=== Given text ===
In this work, we demonstrate strain engineering of 2D materials directly via CVD growth while simultaneously maintaining high material quality, by utilizing the thermal coefficient of expansion (TCE) mismatch between the TMDC and the growth substrate. Electron diffraction of strained monolayers grown directly onto transmission electron microscopy (TEM) windows is utilized to unambiguously quantify strain. Using WSe2 as a model system, we show that it is possible to obtain both tensile (of ~ 1%) and compressive (0.2%) strained 2D semiconductors over large areas on rigid substrates. Furthermore, in the WSe2 model system we show indirect-to-direct optical transition in tensile strained WSe2 bilayers as well as removal of dark exciton quenching in WSe2 monolayers.
=== Record list ===
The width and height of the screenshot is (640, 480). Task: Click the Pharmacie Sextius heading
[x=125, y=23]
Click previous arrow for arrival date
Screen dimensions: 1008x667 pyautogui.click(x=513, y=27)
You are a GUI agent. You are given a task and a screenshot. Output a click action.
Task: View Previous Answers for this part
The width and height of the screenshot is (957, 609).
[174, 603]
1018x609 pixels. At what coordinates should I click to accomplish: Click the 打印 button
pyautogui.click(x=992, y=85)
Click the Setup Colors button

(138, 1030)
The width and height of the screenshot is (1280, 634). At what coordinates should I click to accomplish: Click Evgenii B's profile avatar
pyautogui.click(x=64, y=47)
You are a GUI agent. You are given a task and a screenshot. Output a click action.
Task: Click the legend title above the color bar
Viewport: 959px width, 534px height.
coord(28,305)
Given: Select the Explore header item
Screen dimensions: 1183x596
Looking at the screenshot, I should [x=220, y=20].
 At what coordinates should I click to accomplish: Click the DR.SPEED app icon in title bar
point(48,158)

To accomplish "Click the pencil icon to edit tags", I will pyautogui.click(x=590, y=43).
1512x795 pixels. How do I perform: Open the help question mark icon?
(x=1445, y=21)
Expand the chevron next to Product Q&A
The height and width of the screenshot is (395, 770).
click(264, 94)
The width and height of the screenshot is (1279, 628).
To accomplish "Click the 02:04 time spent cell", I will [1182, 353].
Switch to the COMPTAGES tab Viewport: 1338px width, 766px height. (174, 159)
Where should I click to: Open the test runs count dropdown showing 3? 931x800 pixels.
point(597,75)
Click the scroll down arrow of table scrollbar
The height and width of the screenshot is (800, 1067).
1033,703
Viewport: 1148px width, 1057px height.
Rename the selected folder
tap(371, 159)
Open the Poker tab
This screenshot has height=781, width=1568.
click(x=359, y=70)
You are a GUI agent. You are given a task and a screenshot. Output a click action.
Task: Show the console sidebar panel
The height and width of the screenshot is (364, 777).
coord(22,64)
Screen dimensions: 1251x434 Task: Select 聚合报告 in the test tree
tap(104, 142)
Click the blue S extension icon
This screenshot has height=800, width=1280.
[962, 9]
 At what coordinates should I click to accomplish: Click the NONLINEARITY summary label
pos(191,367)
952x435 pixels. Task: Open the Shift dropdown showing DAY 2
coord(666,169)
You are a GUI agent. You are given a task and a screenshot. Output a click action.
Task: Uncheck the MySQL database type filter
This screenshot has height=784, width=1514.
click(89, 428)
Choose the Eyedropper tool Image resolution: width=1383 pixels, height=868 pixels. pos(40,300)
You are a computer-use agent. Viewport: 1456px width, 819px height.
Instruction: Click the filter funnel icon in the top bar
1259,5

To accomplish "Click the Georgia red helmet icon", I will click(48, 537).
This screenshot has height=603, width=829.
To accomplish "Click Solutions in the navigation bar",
===
- **List of tasks**
A: According to the text on strain engineering of 2D materials, how is the strain quantified?
B: Write what comes next in the text on strain engineering of 2D materials.

- **Results**
A: By electron diffraction of strained monolayers grown directly onto transmission electron microscopy (TEM) windows.

B:
Results

TCE-mismatch induced strain

Owing to the high growth temperatures used to synthesize TMDCs, the TCE mismatch between the substrate and the 2D semiconductor can be utilized to control the strain in the synthesized 2D material, as shown schematically in Fig. 1. The theoretical upper limit for the strain, assuming no relaxation, can be calculated using the difference in lattice constant of the substrate and 2D semiconductor at room temperature and synthesis temperature:

$$\varepsilon \left( {{T_{\rm{g}}}} \right) = \frac{{{a_{2{\rm{D}}}}\left( {{T_{\rm{g}}}} \right) - {a_{2{\rm{D}}}}\left( {25\,^\circ {\rm{C}}} \right)}}{{{a_{2{\rm{D}}}}\left( {25\,^\circ {\rm{C}}} \right)}} - \frac{{{a_{{\rm{Sub}}}}\left( {{T_{\rm{g}}}} \right) - {a_{{\rm{Sub}}}}\left( {25\,^\circ {\rm{C}}} \right)}}{{{a_{{\rm{Sub}}}}\left( {25\,^\circ {\rm{C}}} \right)}}$$
(1)

where a 2D is the in-plane lattice constant for the 2D material being grown, a Sub is the in-plane lattice constant of the substrate, and T g is the growth temperature. More generally, this can be calculated using the temperature dependent thermal expansion coefficient for the 2D material (α 2D) and substrate (α Sub) according to:

$$\varepsilon \left( {{T_{\rm{g}}}} \right) = \mathop {\int}\limits_{25\,^\circ {\rm{C}}}^{{T_{\rm{g}}}} {{\alpha _{2{\rm{D}}}}\left( T \right){\rm{d}}T} - \mathop {\int}\limits_{25\,^\circ {\rm{C}}}^{{T_{\rm{g}}}} {{\alpha _{{\rm{Sub}}}}\left( T \right){\rm{d}}T}$$
(2)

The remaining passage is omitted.